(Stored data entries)

#####

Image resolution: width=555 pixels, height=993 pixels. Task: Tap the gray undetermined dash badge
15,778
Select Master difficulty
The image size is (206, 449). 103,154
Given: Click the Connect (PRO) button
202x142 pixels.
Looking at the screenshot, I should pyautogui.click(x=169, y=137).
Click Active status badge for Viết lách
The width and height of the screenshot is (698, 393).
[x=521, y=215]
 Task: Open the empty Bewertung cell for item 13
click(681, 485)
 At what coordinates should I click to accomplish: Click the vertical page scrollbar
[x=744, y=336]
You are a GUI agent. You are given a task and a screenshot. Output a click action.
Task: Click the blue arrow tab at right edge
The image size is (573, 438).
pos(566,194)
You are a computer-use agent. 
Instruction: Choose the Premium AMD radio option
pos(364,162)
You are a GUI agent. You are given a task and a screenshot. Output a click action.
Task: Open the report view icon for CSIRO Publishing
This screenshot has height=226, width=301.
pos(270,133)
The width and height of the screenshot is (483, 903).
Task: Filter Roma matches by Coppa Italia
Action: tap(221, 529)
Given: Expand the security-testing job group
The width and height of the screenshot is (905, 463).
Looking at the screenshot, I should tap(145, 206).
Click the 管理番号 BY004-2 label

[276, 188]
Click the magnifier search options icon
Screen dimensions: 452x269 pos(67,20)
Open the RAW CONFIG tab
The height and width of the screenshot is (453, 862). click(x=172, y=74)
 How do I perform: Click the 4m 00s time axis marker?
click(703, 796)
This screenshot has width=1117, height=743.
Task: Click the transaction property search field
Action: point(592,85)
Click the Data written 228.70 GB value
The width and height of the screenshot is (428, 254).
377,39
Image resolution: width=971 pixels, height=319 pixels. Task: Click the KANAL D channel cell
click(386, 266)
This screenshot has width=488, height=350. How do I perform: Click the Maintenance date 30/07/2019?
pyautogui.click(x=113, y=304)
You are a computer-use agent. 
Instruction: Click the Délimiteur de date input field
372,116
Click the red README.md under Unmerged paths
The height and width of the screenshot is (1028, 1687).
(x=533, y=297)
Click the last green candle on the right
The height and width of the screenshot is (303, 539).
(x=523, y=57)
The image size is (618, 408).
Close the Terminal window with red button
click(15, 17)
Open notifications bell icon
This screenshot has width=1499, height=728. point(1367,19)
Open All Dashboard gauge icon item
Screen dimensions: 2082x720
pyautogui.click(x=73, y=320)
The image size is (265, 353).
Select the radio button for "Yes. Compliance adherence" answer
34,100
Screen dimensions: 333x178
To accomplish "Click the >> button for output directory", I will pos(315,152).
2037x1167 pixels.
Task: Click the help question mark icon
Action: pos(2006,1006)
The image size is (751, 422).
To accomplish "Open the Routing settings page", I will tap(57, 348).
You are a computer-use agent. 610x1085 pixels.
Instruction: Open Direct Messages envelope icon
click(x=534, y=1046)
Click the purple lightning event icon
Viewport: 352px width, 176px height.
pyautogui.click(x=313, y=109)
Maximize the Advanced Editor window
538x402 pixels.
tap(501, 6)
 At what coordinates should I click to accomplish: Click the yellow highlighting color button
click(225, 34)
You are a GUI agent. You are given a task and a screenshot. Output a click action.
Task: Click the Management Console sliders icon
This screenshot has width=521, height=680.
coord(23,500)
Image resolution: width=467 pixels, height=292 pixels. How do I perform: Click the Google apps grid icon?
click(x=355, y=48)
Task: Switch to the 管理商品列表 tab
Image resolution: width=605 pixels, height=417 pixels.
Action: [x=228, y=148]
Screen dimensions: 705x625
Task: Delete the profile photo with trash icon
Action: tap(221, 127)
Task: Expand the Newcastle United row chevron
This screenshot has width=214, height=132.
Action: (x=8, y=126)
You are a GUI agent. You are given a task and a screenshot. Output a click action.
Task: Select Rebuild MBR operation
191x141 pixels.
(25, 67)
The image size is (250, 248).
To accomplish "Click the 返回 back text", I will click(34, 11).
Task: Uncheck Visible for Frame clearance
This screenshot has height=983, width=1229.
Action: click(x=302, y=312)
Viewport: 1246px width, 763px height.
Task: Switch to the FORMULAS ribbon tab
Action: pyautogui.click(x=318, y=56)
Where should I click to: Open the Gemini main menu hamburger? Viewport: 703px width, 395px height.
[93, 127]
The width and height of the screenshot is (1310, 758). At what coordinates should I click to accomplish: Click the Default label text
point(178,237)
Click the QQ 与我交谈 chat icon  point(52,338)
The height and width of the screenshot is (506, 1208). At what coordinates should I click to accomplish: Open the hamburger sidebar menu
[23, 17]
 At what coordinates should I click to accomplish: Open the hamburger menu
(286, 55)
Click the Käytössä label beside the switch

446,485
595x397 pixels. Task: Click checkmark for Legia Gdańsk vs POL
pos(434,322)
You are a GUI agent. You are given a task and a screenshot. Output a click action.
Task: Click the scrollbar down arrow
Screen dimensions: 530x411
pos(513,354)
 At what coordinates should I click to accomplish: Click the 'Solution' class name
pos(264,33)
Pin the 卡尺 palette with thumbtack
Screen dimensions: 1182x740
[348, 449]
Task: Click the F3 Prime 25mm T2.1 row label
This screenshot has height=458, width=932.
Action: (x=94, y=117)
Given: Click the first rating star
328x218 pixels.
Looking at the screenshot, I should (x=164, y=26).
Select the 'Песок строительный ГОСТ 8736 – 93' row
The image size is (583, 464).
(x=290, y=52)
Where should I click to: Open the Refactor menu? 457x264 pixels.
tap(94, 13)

#####

Action item — Every line above is to be transcribed exactly, with nothing dropped.

Answer section —
Image resolution: width=555 pixels, height=993 pixels. Task: Tap the gray undetermined dash badge
15,778
Select Master difficulty
The image size is (206, 449). 103,154
Given: Click the Connect (PRO) button
202x142 pixels.
Looking at the screenshot, I should pyautogui.click(x=169, y=137).
Click Active status badge for Viết lách
The width and height of the screenshot is (698, 393).
[x=521, y=215]
 Task: Open the empty Bewertung cell for item 13
click(681, 485)
 At what coordinates should I click to accomplish: Click the vertical page scrollbar
[x=744, y=336]
You are a GUI agent. You are given a task and a screenshot. Output a click action.
Task: Click the blue arrow tab at right edge
The image size is (573, 438).
pos(566,194)
You are a computer-use agent. 
Instruction: Choose the Premium AMD radio option
pos(364,162)
You are a GUI agent. You are given a task and a screenshot. Output a click action.
Task: Open the report view icon for CSIRO Publishing
This screenshot has height=226, width=301.
pos(270,133)
The width and height of the screenshot is (483, 903).
Task: Filter Roma matches by Coppa Italia
Action: tap(221, 529)
Given: Expand the security-testing job group
The width and height of the screenshot is (905, 463).
Looking at the screenshot, I should tap(145, 206).
Click the 管理番号 BY004-2 label

[276, 188]
Click the magnifier search options icon
Screen dimensions: 452x269 pos(67,20)
Open the RAW CONFIG tab
The height and width of the screenshot is (453, 862). click(x=172, y=74)
 How do I perform: Click the 4m 00s time axis marker?
click(703, 796)
This screenshot has width=1117, height=743.
Task: Click the transaction property search field
Action: point(592,85)
Click the Data written 228.70 GB value
The width and height of the screenshot is (428, 254).
377,39
Image resolution: width=971 pixels, height=319 pixels. Task: Click the KANAL D channel cell
click(386, 266)
This screenshot has width=488, height=350. How do I perform: Click the Maintenance date 30/07/2019?
pyautogui.click(x=113, y=304)
You are a computer-use agent. 
Instruction: Click the Délimiteur de date input field
372,116
Click the red README.md under Unmerged paths
The height and width of the screenshot is (1028, 1687).
(x=533, y=297)
Click the last green candle on the right
The height and width of the screenshot is (303, 539).
(x=523, y=57)
The image size is (618, 408).
Close the Terminal window with red button
click(15, 17)
Open notifications bell icon
This screenshot has width=1499, height=728. point(1367,19)
Open All Dashboard gauge icon item
Screen dimensions: 2082x720
pyautogui.click(x=73, y=320)
The image size is (265, 353).
Select the radio button for "Yes. Compliance adherence" answer
34,100
Screen dimensions: 333x178
To accomplish "Click the >> button for output directory", I will pos(315,152).
2037x1167 pixels.
Task: Click the help question mark icon
Action: pos(2006,1006)
The image size is (751, 422).
To accomplish "Open the Routing settings page", I will tap(57, 348).
You are a computer-use agent. 610x1085 pixels.
Instruction: Open Direct Messages envelope icon
click(x=534, y=1046)
Click the purple lightning event icon
Viewport: 352px width, 176px height.
pyautogui.click(x=313, y=109)
Maximize the Advanced Editor window
538x402 pixels.
tap(501, 6)
 At what coordinates should I click to accomplish: Click the yellow highlighting color button
click(225, 34)
You are a GUI agent. You are given a task and a screenshot. Output a click action.
Task: Click the Management Console sliders icon
This screenshot has width=521, height=680.
coord(23,500)
Image resolution: width=467 pixels, height=292 pixels. How do I perform: Click the Google apps grid icon?
click(x=355, y=48)
Task: Switch to the 管理商品列表 tab
Image resolution: width=605 pixels, height=417 pixels.
Action: [x=228, y=148]
Screen dimensions: 705x625
Task: Delete the profile photo with trash icon
Action: tap(221, 127)
Task: Expand the Newcastle United row chevron
This screenshot has width=214, height=132.
Action: (x=8, y=126)
You are a GUI agent. You are given a task and a screenshot. Output a click action.
Task: Select Rebuild MBR operation
191x141 pixels.
(25, 67)
The image size is (250, 248).
To accomplish "Click the 返回 back text", I will click(34, 11).
Task: Uncheck Visible for Frame clearance
This screenshot has height=983, width=1229.
Action: click(x=302, y=312)
Viewport: 1246px width, 763px height.
Task: Switch to the FORMULAS ribbon tab
Action: pyautogui.click(x=318, y=56)
Where should I click to: Open the Gemini main menu hamburger? Viewport: 703px width, 395px height.
[93, 127]
The width and height of the screenshot is (1310, 758). At what coordinates should I click to accomplish: Click the Default label text
point(178,237)
Click the QQ 与我交谈 chat icon  point(52,338)
The height and width of the screenshot is (506, 1208). At what coordinates should I click to accomplish: Open the hamburger sidebar menu
[23, 17]
 At what coordinates should I click to accomplish: Open the hamburger menu
(286, 55)
Click the Käytössä label beside the switch

446,485
595x397 pixels. Task: Click checkmark for Legia Gdańsk vs POL
pos(434,322)
You are a GUI agent. You are given a task and a screenshot. Output a click action.
Task: Click the scrollbar down arrow
Screen dimensions: 530x411
pos(513,354)
 At what coordinates should I click to accomplish: Click the 'Solution' class name
pos(264,33)
Pin the 卡尺 palette with thumbtack
Screen dimensions: 1182x740
[348, 449]
Task: Click the F3 Prime 25mm T2.1 row label
This screenshot has height=458, width=932.
Action: (x=94, y=117)
Given: Click the first rating star
328x218 pixels.
Looking at the screenshot, I should (x=164, y=26).
Select the 'Песок строительный ГОСТ 8736 – 93' row
The image size is (583, 464).
(x=290, y=52)
Where should I click to: Open the Refactor menu? 457x264 pixels.
tap(94, 13)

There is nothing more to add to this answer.